I guess maybe Mom is too busy cleaning the toilets or mopping up with Brawny or spraying or wiping with Clorox to cook dinner? The commercial where Dad come in to the clean kitchen with fish and Mom jumps up to clean up the mess really chaps me, but I digress…
Let’s talk pricing: The nuggets I bought were normally $6.99. They were on sale for $5.99. Had I had a $1.00 off coupon, it would have been $4.99. If the coupon were doubled, $3.99. The package was 29 ounces. I’ll give you the price per pound at the different price points.
- $6.99 per package is $3.86 per pound.
- $5.99 per package is $3.30 per pound
- $4.99 per package is $2.75 per pound.
- $3.99 per package is $2.20 per pound
So it comes down to this, if you’re a great sales/coupon shopper, you can buy your nuggets for over twice as much per pound as you can pick up chicken breast (which is on sale several times a year in my area for 99 cents a pound – stock up then – and sometimes less) and for over three to four times as much as you can buy chicken quarters and thighs!
Keep in mind though, that these are heavily breaded in an oiled flour breading – so you are not even buying pure protein.
I know of several families who have been struggling in this economy who buy nuggets. I even saw my daughter *gasp* serve them to her child – and I know, as a stay at home Mom, she was carefully budgeting and trying to make ends meet. I’ve stood in enough lines to see a lot of people buying nuggets – and I see, also, that a lot of those people appear to be carefully buying many less expensive or cheaper alternatives to other items – I’m guessing they have no idea how much they are actually paying for that glossy package and a few minutes work.
There is a reason why frozen food is not packaged in easy to figure amounts. If they were sold in one pound packages, no one in their right mind would buy them – it’s far too easy to compare to real chicken.
I’ll say this much: $3.86 a pound for meat is a splurge for me – just think about it – it’s a dollar less than fresh salmon at a really great sales price, a touch less than a great price on flank steak. If I’m paying $3.86 for a protein, it had darned well better “wow” me.

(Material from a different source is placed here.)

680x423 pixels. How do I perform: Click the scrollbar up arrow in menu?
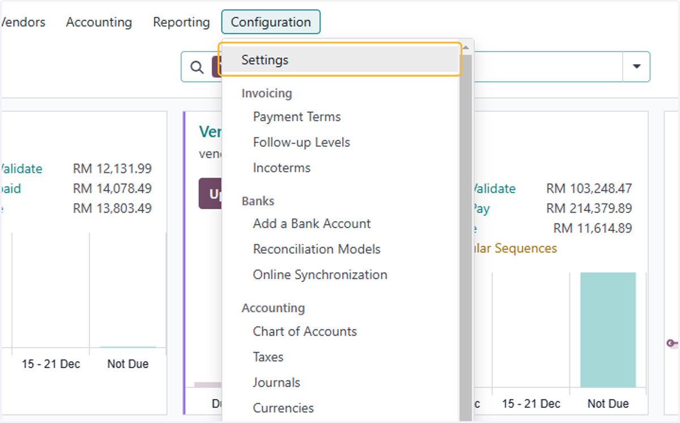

My final Frugal Judgment: “Nugget” has a connotation of being a good thing – a gold nugget, maybe a little nugget of information – I gotta say, I’m not nuts about the nuggets – and I won’t be trying them again. Instead I’ll make Almost Bobby’s Oven Fried Chicken. It works out to about $1.20 a pound, and it’s so good you won’t even want to think about nuggets – and you’ll throw out any other recipe you have for oven fried chicken!